The proximate cause of Makayla’s death on Monday was a stroke. Oncologists will tell you a stroke is commonly the cause of death among leukemia victims left untreated by chemotherapy. Makayla Sault’s grieving parents say we should believe instead that the stroke was a consequence of those initial, excruciating chemotherapy treatments that Makayla decided to bring to an end last year.
We’re also expected to believe that J.J. remains in good health. This is at least somewhat believable, given what science explains about the time leukemia can take to eventually kill its victims. But we are expected to simply believe quite a lot of things about Makayla’s story. Like the one about it amounting to some eloquent expression of Aboriginal identity.

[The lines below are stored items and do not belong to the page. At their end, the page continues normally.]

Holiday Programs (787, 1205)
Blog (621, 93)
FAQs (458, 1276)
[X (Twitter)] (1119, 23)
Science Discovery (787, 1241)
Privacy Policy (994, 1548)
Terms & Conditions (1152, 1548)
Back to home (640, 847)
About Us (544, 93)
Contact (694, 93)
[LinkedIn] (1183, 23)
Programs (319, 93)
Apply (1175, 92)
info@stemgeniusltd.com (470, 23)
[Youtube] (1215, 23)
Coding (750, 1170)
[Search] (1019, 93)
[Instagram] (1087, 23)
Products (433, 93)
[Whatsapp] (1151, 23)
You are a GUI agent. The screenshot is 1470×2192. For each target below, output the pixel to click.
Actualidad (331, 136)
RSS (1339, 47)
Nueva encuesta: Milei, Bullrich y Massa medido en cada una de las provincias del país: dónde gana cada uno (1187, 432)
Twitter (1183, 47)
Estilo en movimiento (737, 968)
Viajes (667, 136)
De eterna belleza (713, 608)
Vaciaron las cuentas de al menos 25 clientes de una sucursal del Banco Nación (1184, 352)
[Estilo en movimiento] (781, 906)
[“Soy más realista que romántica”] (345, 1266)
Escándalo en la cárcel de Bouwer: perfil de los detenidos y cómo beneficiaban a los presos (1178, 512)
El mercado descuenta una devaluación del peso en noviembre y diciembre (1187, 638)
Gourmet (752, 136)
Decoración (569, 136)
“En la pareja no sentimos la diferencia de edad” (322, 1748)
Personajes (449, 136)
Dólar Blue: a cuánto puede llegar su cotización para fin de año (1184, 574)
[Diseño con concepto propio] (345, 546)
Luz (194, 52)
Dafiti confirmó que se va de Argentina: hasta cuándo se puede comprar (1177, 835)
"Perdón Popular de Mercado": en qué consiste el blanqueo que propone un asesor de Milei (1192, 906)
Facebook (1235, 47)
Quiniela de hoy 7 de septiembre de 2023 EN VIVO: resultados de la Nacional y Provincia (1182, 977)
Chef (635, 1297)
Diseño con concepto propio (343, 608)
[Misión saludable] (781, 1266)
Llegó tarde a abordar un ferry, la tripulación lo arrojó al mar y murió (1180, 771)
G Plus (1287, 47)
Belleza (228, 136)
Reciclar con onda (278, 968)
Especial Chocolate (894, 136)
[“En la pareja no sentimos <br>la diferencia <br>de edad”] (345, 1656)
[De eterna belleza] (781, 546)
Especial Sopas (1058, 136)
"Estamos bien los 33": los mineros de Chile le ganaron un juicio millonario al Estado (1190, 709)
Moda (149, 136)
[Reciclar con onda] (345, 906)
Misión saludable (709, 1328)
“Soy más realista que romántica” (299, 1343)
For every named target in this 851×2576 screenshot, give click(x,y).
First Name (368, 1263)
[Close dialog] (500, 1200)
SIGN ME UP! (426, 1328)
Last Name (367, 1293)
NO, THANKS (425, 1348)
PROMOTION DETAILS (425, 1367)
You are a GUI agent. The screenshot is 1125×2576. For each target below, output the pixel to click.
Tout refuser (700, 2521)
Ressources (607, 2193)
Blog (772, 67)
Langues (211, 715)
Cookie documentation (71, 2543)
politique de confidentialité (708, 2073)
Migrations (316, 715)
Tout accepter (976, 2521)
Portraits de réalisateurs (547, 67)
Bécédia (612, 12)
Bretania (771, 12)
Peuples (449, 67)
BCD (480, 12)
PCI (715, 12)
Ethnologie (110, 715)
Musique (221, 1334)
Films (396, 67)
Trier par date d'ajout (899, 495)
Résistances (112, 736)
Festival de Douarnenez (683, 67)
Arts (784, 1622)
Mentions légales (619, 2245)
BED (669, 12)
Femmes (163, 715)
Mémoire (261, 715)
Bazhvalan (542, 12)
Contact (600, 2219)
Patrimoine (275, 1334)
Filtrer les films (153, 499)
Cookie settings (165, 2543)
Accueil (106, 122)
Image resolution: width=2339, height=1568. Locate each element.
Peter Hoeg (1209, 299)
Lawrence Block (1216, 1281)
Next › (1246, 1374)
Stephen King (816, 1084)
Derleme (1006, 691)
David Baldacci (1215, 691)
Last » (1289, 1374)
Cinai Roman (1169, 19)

Don’t believe a word of it.
When a young Aboriginal girl dies a public death in Canada these days the narrative of first resort tends to be the tragedy of Canada’s “missing and murdered aboriginal women,” whose names number more than 1,000 from the past 30 years or so. Makayla wasn’t murdered, but something more than hair-splitting should be required to make you believe that Makayla Sault’s name does not belong on that dreadful death list.
Makayla’s case is exceptional mainly in the way the Canadian state is directly implicated in the decisions that led to her death. First Nation administrations are creatures of the federal Indian Act, the Brant Family and Children’s Services is a function of the Ontario Ministry of Children and Youth Services, and so on.
It is to Canada’s disgrace that Makayla’s story is also unexceptional in only one reasonably believable way.
In all likelihood, had she not been an Aboriginal girl, she would not be dead.